Penicillium purpurogenum produces at least two acetyl xylan esterases (AXE I and II). The AXE II cDNA, genomic DNA and mature protein sequences were determined and show that the axe 2 gene contains two introns, that the primary translation product has a signal peptide of 27 residues, and that the mature protein has 207 residues. The sequence is similar to the catalytic domain of AXE I from Trichoderma reesei (67% residue identity) and putative active site residues are conserved, but the Penicillium enzyme lacks the linker and cellulose binding domain, thus explaining why it does not bind cellulose in contrast to the Trichoderma enzyme. These results point to a possible common ancestor gene for the active site domain, while the linker and the binding domain may have been added to the Trichoderma esterase by gene fusion.
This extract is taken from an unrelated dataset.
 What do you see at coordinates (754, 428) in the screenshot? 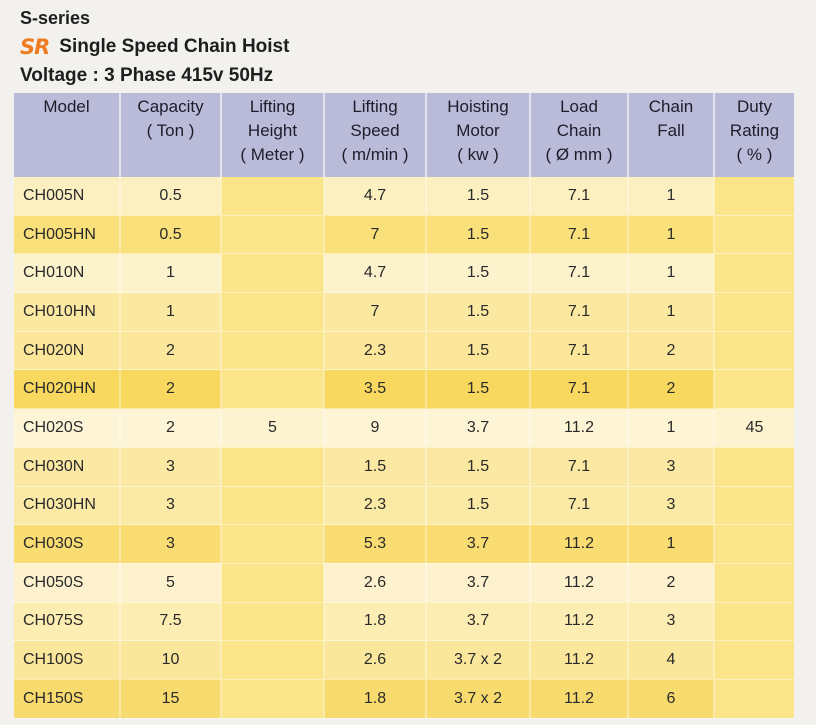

Penicillium purpurogenum produces several enzymes active in xylan hydrolysis, of there, the acetyl xylan esterase (AXE) activity secreted by the fungus has now been studied. The amount of activity obtained in the culture is related to the degree of acetylation of the carbon source used, the best being chemically acetylated xylan. AXE was concentrated from culture supernatants by ultrafiltration and (NH4)2SO4 precipitation and fractionated by gel filtration in Bio-Gel P-300. Two peaks of activity (AXE I and AXE II) were obtained. These two enzymes were further purified separately to homogeneity by chromatography in CM-Sephadex C-50 and chromatofocusing. AXE I (M(r) 48,000) has a pl of 7.5, while AXE II (M(r) 23,000) has a pl of 7.8. Optimal enzyme activity was at pH 5.3 and 50 degrees C for AXE I and pH 6.0 and 60 degrees C for AXE II. Both enzymes are active towards several acetylated substrates. Antisera against the two enzymes do not cross-react, and the N-terminal sequences of AXE I and II do not show similarities. These results suggest that AXE I and AXE II are the products of different genes.